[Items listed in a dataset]
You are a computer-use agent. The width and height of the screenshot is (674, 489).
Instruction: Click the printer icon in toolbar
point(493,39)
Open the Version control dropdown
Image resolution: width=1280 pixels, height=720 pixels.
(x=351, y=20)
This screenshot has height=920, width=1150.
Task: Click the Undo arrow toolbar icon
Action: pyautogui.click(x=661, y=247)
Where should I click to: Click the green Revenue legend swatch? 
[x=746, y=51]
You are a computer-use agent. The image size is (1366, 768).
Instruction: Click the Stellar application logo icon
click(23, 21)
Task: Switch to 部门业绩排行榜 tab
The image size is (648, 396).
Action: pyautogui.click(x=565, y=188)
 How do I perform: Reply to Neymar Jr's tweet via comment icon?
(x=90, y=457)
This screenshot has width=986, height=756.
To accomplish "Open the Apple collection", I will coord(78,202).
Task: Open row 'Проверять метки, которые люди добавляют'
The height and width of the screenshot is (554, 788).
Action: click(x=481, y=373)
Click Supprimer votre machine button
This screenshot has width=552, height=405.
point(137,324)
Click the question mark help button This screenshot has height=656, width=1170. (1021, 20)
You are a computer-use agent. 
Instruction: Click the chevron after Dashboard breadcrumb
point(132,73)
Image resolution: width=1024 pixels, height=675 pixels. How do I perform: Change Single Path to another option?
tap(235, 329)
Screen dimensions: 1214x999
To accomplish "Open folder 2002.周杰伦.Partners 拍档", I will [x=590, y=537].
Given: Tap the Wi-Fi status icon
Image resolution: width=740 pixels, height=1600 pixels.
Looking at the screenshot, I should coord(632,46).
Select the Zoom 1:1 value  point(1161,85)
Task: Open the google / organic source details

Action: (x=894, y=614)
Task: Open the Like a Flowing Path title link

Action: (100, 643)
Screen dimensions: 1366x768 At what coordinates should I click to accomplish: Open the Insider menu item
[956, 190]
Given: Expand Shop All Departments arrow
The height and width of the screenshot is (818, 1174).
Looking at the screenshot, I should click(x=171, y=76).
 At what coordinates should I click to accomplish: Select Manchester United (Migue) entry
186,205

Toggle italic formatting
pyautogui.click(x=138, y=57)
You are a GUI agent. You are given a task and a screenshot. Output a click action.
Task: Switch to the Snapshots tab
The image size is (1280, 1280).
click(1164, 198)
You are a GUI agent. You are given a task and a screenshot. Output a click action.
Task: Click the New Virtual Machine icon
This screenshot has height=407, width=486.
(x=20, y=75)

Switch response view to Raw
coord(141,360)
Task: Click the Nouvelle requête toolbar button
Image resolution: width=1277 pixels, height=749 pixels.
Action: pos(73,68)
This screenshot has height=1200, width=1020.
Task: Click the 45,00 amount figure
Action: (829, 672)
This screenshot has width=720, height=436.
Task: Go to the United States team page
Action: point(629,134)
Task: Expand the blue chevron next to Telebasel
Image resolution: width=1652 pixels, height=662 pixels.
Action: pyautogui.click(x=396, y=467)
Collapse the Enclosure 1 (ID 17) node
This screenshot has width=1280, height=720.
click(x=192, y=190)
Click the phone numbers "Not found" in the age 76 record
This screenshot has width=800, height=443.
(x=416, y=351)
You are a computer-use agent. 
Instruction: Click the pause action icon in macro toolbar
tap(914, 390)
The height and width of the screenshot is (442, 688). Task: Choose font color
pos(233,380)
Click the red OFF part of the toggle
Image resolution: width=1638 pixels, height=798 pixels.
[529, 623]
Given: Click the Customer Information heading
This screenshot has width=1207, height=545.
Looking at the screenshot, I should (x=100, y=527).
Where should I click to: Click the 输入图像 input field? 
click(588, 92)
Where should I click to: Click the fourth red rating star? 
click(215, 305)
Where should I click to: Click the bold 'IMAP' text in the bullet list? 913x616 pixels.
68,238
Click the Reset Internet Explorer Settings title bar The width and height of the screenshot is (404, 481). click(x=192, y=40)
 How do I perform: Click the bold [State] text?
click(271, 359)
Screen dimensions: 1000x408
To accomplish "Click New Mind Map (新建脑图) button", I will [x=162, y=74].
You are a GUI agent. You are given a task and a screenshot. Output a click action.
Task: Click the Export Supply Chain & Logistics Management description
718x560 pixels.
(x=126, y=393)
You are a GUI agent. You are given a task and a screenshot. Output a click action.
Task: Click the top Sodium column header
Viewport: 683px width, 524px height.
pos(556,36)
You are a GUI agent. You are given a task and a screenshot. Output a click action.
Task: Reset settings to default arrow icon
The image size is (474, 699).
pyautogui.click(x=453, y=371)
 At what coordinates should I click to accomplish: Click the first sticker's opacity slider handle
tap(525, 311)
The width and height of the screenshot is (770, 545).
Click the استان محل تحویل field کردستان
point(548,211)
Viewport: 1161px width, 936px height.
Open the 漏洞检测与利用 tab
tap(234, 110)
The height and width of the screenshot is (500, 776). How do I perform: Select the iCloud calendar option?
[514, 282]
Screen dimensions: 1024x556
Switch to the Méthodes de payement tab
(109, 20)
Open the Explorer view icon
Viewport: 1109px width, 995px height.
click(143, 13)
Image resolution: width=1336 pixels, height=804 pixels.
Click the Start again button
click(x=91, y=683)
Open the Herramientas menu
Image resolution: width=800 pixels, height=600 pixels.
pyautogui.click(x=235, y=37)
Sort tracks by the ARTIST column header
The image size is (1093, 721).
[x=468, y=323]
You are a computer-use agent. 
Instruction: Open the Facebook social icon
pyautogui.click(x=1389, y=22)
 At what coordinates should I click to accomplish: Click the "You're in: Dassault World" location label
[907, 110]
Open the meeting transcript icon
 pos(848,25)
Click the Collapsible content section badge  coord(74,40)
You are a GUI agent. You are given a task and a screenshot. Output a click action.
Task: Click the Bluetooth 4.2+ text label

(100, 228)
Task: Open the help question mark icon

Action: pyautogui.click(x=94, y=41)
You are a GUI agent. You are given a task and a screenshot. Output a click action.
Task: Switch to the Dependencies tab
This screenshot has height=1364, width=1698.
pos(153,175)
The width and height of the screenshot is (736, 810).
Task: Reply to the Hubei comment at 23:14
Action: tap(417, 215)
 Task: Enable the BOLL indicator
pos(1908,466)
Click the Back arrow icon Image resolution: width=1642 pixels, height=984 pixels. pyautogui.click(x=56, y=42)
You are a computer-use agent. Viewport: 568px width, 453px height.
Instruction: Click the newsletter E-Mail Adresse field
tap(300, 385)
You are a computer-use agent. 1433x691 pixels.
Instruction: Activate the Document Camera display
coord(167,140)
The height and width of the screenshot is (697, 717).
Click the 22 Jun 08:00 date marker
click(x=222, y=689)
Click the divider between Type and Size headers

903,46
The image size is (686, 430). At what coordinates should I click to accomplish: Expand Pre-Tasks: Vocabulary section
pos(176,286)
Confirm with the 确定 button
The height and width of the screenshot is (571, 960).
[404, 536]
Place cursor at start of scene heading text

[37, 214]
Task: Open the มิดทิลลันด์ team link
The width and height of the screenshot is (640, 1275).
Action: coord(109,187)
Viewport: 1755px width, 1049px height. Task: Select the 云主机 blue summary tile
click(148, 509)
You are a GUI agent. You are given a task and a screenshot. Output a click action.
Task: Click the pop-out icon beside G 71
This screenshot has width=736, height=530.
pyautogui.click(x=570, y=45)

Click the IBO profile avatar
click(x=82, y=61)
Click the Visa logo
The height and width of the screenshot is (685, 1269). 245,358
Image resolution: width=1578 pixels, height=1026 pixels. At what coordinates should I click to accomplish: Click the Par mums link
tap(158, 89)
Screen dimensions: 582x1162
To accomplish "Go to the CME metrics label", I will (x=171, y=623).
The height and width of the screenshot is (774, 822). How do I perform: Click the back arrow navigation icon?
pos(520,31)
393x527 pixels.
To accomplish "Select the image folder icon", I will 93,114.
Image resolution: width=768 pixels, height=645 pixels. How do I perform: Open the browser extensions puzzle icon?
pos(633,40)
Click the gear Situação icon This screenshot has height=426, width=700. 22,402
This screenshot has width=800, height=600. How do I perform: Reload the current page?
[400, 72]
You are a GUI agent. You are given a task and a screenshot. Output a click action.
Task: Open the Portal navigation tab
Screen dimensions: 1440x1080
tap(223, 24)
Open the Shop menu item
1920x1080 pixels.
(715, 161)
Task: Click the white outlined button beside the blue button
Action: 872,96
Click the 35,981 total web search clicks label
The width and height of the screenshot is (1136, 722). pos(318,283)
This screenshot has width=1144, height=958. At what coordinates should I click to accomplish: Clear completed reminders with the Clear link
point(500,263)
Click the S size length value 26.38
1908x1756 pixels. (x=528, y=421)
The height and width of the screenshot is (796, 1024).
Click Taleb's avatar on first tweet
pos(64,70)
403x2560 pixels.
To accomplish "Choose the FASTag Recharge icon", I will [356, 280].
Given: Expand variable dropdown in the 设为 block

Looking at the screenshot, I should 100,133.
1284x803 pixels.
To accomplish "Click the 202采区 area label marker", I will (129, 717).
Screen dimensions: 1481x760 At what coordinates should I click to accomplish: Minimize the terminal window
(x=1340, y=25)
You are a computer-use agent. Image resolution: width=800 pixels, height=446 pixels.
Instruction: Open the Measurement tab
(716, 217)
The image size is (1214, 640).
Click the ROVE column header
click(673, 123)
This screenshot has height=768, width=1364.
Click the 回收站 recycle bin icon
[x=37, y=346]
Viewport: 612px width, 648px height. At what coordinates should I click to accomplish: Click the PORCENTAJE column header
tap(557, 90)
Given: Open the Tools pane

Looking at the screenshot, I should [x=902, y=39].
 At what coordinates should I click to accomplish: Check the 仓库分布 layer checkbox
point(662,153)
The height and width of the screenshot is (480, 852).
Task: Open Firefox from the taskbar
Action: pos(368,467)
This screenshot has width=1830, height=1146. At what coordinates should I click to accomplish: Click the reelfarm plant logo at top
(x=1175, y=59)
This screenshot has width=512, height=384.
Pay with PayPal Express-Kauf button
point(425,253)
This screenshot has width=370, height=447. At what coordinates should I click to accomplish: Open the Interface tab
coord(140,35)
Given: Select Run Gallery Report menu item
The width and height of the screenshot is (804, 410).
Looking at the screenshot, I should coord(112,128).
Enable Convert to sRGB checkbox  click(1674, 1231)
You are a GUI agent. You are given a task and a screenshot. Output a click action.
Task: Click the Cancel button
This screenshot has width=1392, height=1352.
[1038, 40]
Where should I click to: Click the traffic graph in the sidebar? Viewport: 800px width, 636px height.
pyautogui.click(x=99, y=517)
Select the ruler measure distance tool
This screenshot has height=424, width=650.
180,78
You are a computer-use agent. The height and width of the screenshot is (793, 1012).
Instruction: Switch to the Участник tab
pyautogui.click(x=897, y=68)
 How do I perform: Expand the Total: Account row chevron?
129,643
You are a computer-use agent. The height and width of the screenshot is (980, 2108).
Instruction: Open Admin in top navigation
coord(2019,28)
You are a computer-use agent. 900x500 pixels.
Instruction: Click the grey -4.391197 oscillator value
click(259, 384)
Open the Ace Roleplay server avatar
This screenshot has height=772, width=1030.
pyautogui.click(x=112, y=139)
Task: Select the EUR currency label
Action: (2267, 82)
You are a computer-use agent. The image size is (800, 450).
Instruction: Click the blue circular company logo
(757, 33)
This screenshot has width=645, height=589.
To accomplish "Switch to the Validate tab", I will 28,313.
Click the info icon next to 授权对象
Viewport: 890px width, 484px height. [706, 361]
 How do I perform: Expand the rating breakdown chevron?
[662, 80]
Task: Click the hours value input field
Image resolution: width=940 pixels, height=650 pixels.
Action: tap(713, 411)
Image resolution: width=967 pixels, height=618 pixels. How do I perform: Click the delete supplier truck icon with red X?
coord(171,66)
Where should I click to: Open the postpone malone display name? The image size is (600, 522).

> Aim of the exercise: Retype, exactly and in full, the lines above from the one containing "The image size is (648, 396)." through the one containing "Task: Open row".

> Task solution:
The image size is (648, 396).
Action: pyautogui.click(x=565, y=188)
 How do I perform: Reply to Neymar Jr's tweet via comment icon?
(x=90, y=457)
This screenshot has width=986, height=756.
To accomplish "Open the Apple collection", I will coord(78,202).
Task: Open row 'Проверять метки, которые люди добавляют'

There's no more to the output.